Masjid tua Palopo adalah masjid Jami' Palopo yang sudah berdiri dari abad ke-17. Bahkan di tahun 2012, masjid ini mendapat penghargaan sebagai masjid tertua yang paling baik. Baik dari segi design hingga teknik pembuatan masjid.
Menarik banget ya, sobat yusri. Saya sendiri baru tahu jika masjid ini sudah lama dijadikan sebagai bangunan budaya yang wajib dilestarikan. Sejarah masjid tua Palopo ini memang sangat menarik untuk dikulik dan diceritakan pada anak cucu. Penasaran bagaimana kisahnya? Yuk simak terus yaa.
Sejarah Masjid Jami Palopo dapat ditelusuri kembali ke abad ke-17. Pada saat itu, Palopo masih menjadi pusat kerajaan yang diperintah oleh seorang raja yang bernama Datu Luwu. Pada masa itu, agama Islam mulai masuk ke Palopo dan menjadi agama yang berkembang pesat di wilayah tersebut.
Datu Luwu sendiri juga dikenal sebagai seorang raja yang toleran terhadap agama dan kepercayaan lainnya. Ia membangun masjid pertama di Palopo pada tahun 1625 yang diberi nama Masjid Al-Malik. Masjid tersebut dibangun di bawah pengaruh seorang ulama dari Makkah yang bernama Syekh Yusuf bin Abdullah. Masjid Al-Malik tersebut merupakan salah satu masjid yang paling awal dibangun di Sulawesi Selatan.
Namun, pada tahun 1744, Masjid Al-Malik hancur karena terbakar. Pada tahun yang sama, Raja Palopo yang berkuasa saat itu, Datu Suppa, memerintahkan untuk membangun kembali masjid tersebut. Masjid yang baru dibangun ini diberi nama Masjid Jami Palopo. Masjid ini memiliki arsitektur yang sangat unik dan menarik.
Sejuk, ini kesan pertama kali ketika memasuki masjid Jami tua Palopo. Meski sedang terik dan sekelilingnya penuh dengan asap kendaraan bermotor. Maklum, masjid tua Palopo ini memang terletak di perempatan jalan tengah kota.
Tapi, kesan sejuk bukanlah hal yang satu-satunya menarik dari masjid tua Palopo ini. Apa saja daya tarik lainnya?
Jujur saja, baru kali ini saya mengunjungi bangunan yang arsitekturnya sangat unik. Apalagi, masjid tua Palopo adalah bangunan peninggalan masa lalu yang budayanya masih sangat kental. Agama Islam sendiri baru masuk dan budaya lainnya masih memiliki banyak pengaruh, terutama Jawa dan Tiongkok.

CUPLIKAN DATA:
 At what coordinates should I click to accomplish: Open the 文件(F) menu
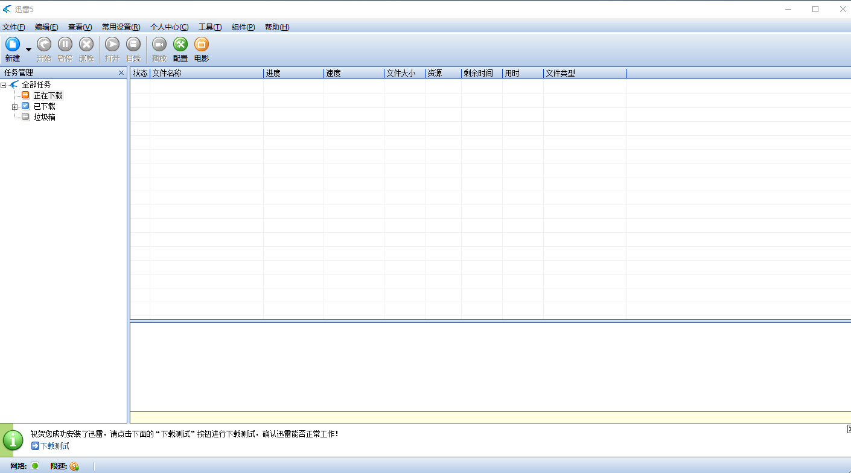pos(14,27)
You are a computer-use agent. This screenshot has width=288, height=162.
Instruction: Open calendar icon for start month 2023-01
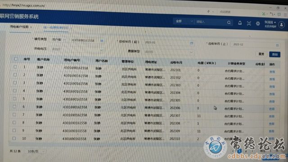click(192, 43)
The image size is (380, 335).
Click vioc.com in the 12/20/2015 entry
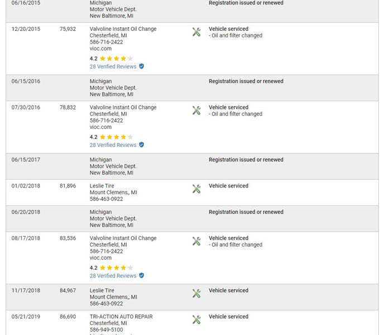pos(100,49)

...

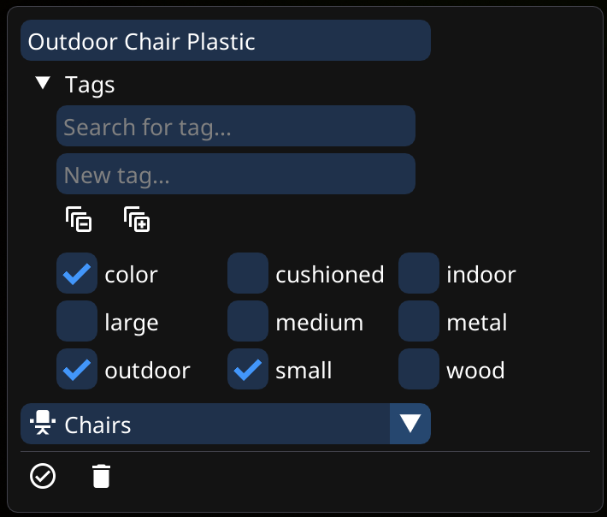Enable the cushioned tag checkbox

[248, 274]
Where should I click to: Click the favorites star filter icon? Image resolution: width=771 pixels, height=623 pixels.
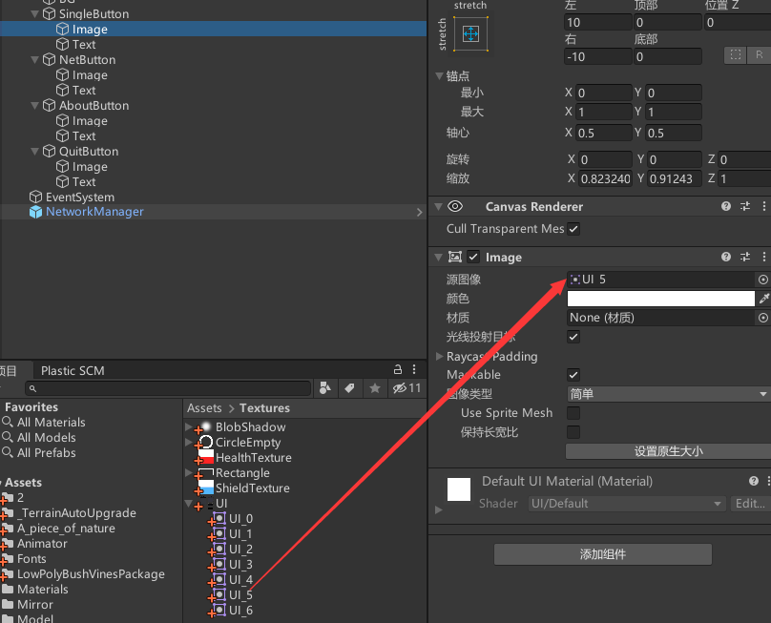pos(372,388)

TUGAS YANG DIKERJAKAN:
• 1. Menurut teks tentang Masjid tua Palopo, siapa nama ulama dari Makkah yang memengaruhi pembangunan Masjid Al-Malik?
• 2. Salin bagian teks tentang Masjid tua Palopo, mulai dari "Namun, pada tahun" dan terus sampai "daya tarik lainnya?".
• 3. Ubah paragraf yang diawali "Datu Luwu sendiri juga dikenal" dari teks tentang Masjid tua Palopo menjadi daftar singkat, dengan tetap memuat fakta-fakta utamanya.

HASIL TUGAS:
• 1. Syekh Yusuf bin Abdullah.

• 2.
Namun, pada tahun 1744, Masjid Al-Malik hancur karena terbakar. Pada tahun yang sama, Raja Palopo yang berkuasa saat itu, Datu Suppa, memerintahkan untuk membangun kembali masjid tersebut. Masjid yang baru dibangun ini diberi nama Masjid Jami Palopo. Masjid ini memiliki arsitektur yang sangat unik dan menarik.
Sejuk, ini kesan pertama kali ketika memasuki masjid Jami tua Palopo. Meski sedang terik dan sekelilingnya penuh dengan asap kendaraan bermotor. Maklum, masjid tua Palopo ini memang terletak di perempatan jalan tengah kota.
Tapi, kesan sejuk bukanlah hal yang satu-satunya menarik dari masjid tua Palopo ini. Apa saja daya tarik lainnya?

• 3.
- Datu Luwu dikenal sebagai raja yang toleran terhadap agama dan kepercayaan lain.
- Pada tahun 1625, ia membangun masjid pertama di Palopo yang bernama Masjid Al-Malik.
- Pembangunan masjid itu dipengaruhi oleh Syekh Yusuf bin Abdullah, seorang ulama dari Makkah.
- Masjid Al-Malik termasuk salah satu masjid paling awal yang dibangun di Sulawesi Selatan.